━━ The records
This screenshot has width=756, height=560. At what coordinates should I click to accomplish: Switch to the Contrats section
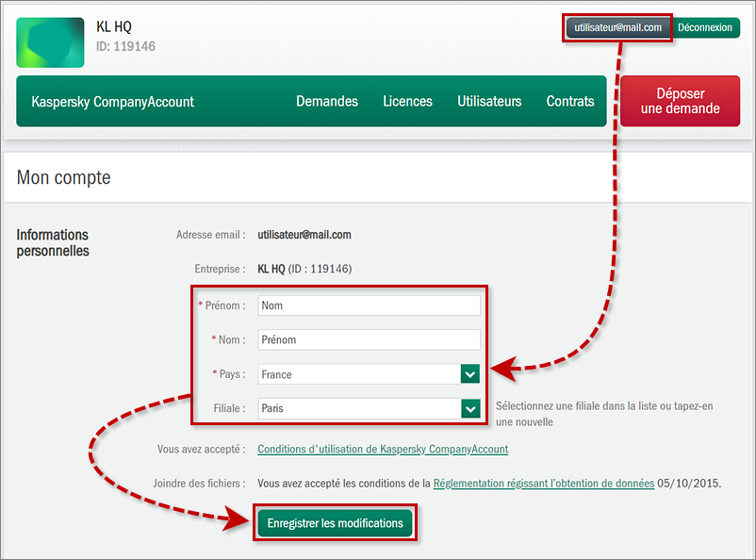[570, 102]
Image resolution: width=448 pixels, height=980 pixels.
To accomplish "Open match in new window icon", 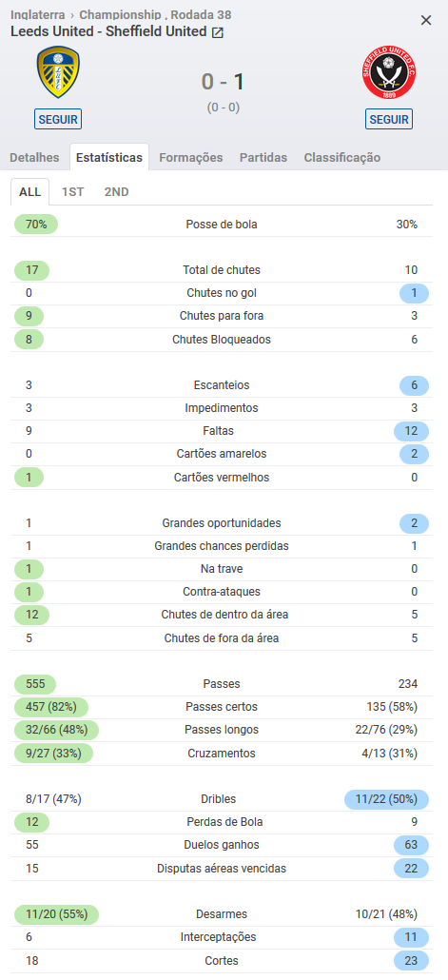I will click(x=218, y=32).
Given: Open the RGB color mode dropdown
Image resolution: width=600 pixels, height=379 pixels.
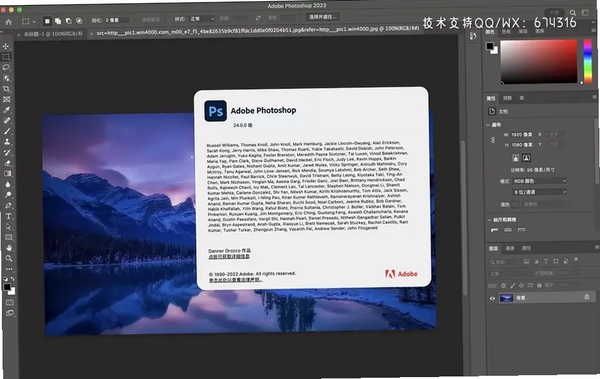Looking at the screenshot, I should (540, 181).
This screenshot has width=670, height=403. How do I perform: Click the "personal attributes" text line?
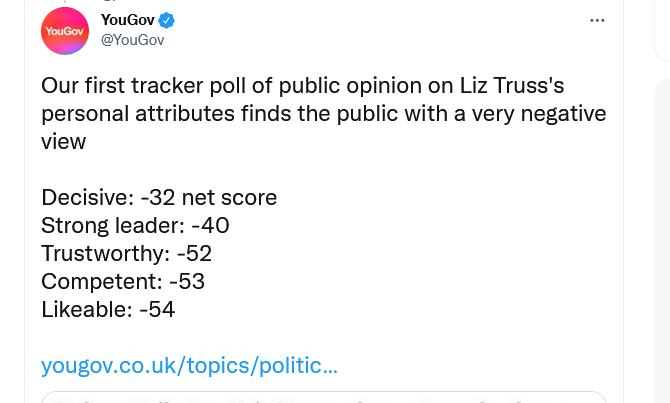pyautogui.click(x=138, y=114)
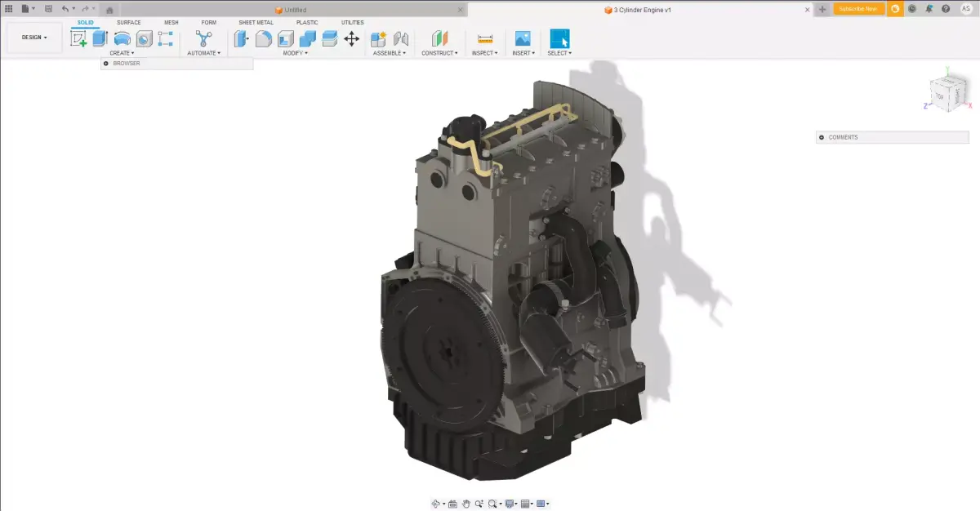Select the Insert image tool
Screen dimensions: 980x511
[x=525, y=38]
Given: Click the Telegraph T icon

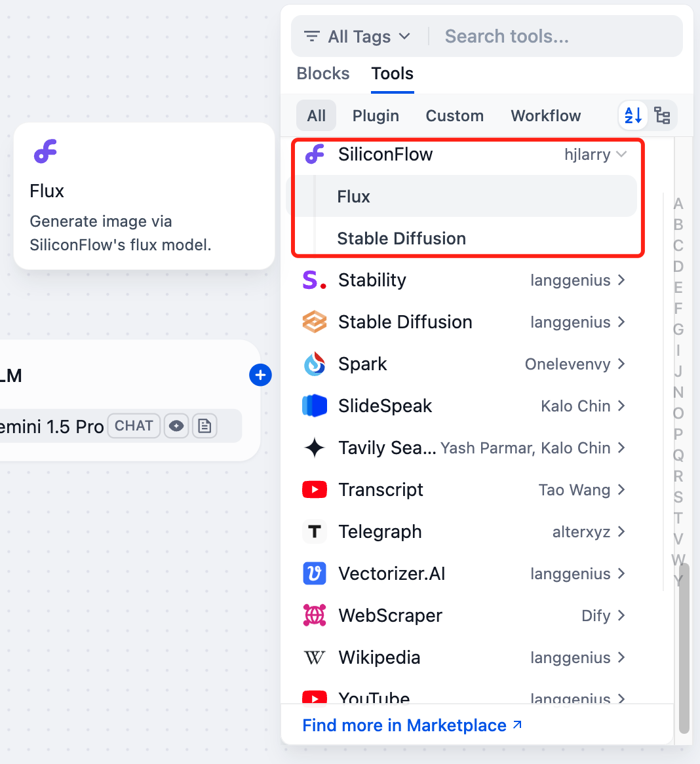Looking at the screenshot, I should pyautogui.click(x=315, y=532).
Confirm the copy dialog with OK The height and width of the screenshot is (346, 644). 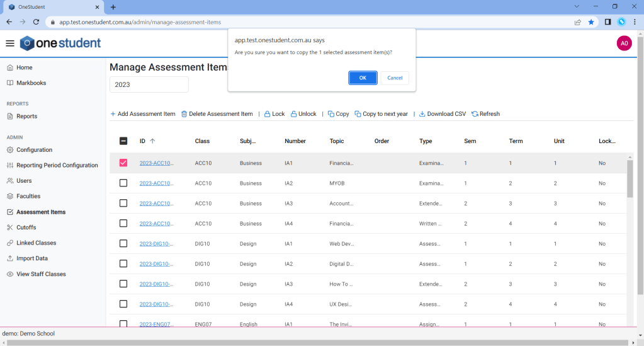point(363,78)
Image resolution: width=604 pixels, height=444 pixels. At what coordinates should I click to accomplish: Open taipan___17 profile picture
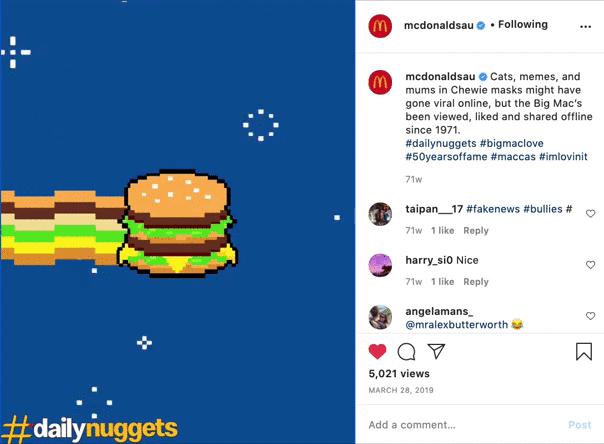click(x=380, y=214)
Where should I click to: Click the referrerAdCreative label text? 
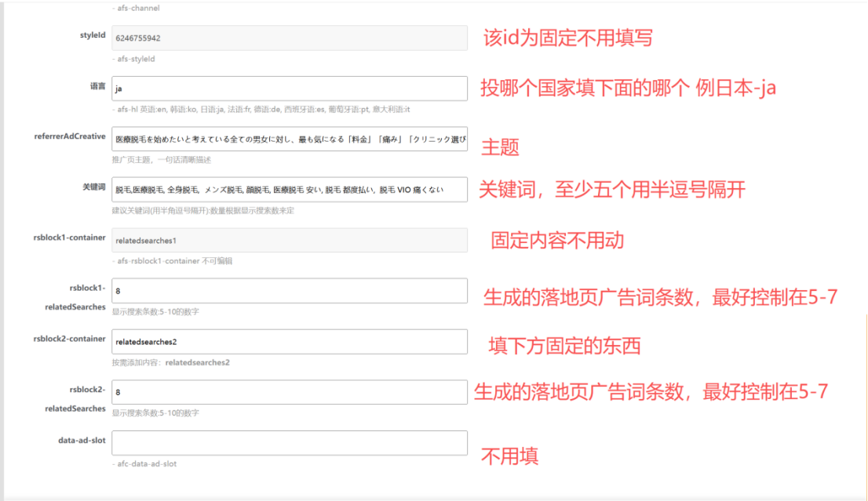click(71, 136)
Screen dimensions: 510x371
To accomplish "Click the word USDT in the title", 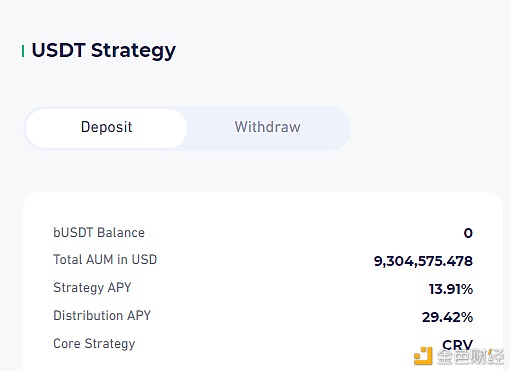I will pos(58,50).
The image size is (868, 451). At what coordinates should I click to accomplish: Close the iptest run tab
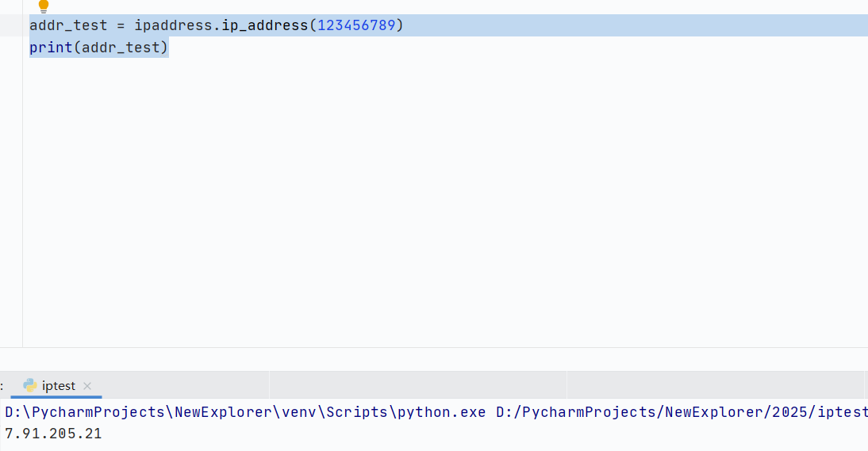[x=87, y=386]
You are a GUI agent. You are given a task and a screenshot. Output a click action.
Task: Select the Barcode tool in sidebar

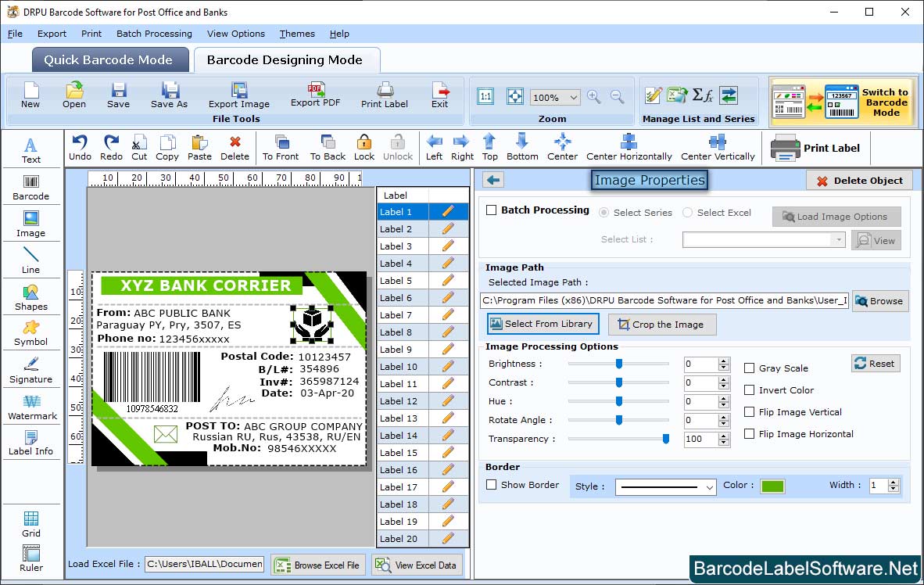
━━━━
## Exercise goal
Within the listing above, the lines starting at the one containing "Image resolution: width=604" and ending at the one containing "Screen dimensions: 510x371" are to be returned exactly. Omit the pictures.

## Expected answer
Image resolution: width=604 pixels, height=444 pixels. At what coordinates should I click to accomplish: Open taipan___17 profile picture
click(x=380, y=214)
Where should I click to: Click the referrerAdCreative label text? 
click(71, 136)
Screen dimensions: 510x371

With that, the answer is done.